• _Text segment_
<<<<

NOTES FROM THE UNDERGROUND
America's Sprawling Informal Economy
by Jeffrey R. Tucker
From the Summer 1993 issue of Policy Review
To subscribe to Policy Review, call (800) 544-4843
Government policies usually have unintended consequences,
but one effect is literally invisible to policy-makers. When
regulations get too complex or costly, or taxes too high,
employers, workers, and entrepreneurs sometimes move outside the
official system and into what is called the "informal sector." A
growing body of research suggests that the informal sector --
also called the underground, unofficial, black, subterranean, or
non-registered economy -- is an extremely large and highly
productive subsection of the economy. In it mostly legal goods
and services are bought and sold in a manner that evades the
government's regulatory and fiscal reach. During the presidential
transition, public attention focused on the off-the-books hiring
of nannies, sometimes illegal immigrants. The Zoë Baird
phenomenon is but a small part of a vast subterranean economy
that has grown in response to overly burdensome and arbitrary
government.
The informal sector has been studied extensively by
professors of anthropology, urban planning, and sociology, whose
political sympathies lie with the Left. Nevertheless, their
studies highlight a question that should be of interest across
the ideological spectrum: Isn't something wrong when an entire
segment of the population works extremely hard, possesses
valuable skills, and produces goods and services people want and
use, yet is shut out of the official economy? Shouldn't their
activities be considered legitimate?
New York Off the Books
Professor Saskia Sassen-Koob, who teaches architectural
planning at Columbia University, has studied New York City's
informal sector for well over 10 years. She thinks American
culture places too much emphasis on what she calls "valorized"
occupations -- those with a high degree of visibility to match
their high wage levels. Professor Sassen-Koob and her graduate
students are doing hands-on work interviewing informal street
vendors, car repairmen, cab drivers, and others employed in the
informal economy all over New York.
The researchers have found substantial informal activity
throughout the apparel industry, general construction, masonry,
stonework, plastering, toys, sporting goods, and electronics.
They found unlicensed or unregistered work in most of the 40
standard industrial classification sectors they examined.
Concentrating mainly on new immigrant communities in New York,
they found an extremely diversified informal economy among
Hispanic, Chinese, Koreans, and Russian immigrants in Brighton
Beach.
In many areas of Queens (Jackson Heights, Ridgewood, and
Astoria) and in Brooklyn (Sunset Park and Williamsburgh), skilled
cabinetmakers produce customized furniture for a high-income
clientele and basic furniture for lower-income residents. Many of
the furniture shops are located on the second floor of buildings,
since the first floors must adhere to enforced zoning codes,
making them available only for other uses.
Professor Sassen-Koob and her researchers estimate that in
one four-block survey in Manhattan, 90 percent of all interior
work was done without required permits and licenses. In
government-funded projects, on the other hand, the official
sector dominates. But in those public sector projects using
subcontractors, growing numbers of informal workers are involved,
as indicated by the increased number of labor violations recorded
by the Department of Buildings. These are the "fly-by-night"
operations often denounced in the press.
Sometimes it takes an accident and follow-up investigation
to reveal informality. One such case occurred in the early 1980s
when a crane operator dropped a block of cement and nearly
crushed a passerby. The newspapers were outraged to discover that
he was unlicensed, and a follow-up showed an unexpectedly high
incidence of people working without licenses.

>>>>

• _Recorded data_
<<<<

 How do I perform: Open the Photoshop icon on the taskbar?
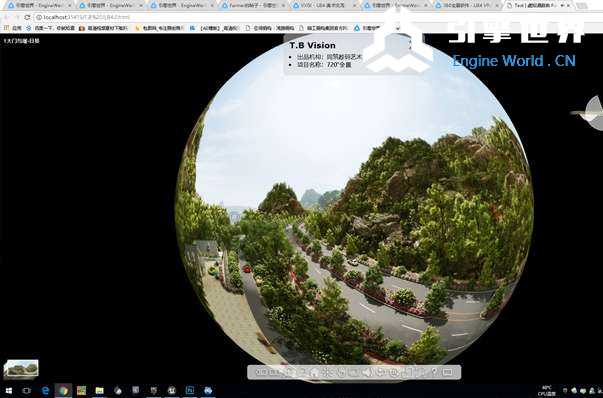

>>>>

• _Short exercise_
List every alternative name for the informal sector given in the text on America's informal economy.

• _Task output_
underground economy, unofficial economy, black economy, subterranean economy, non-registered economy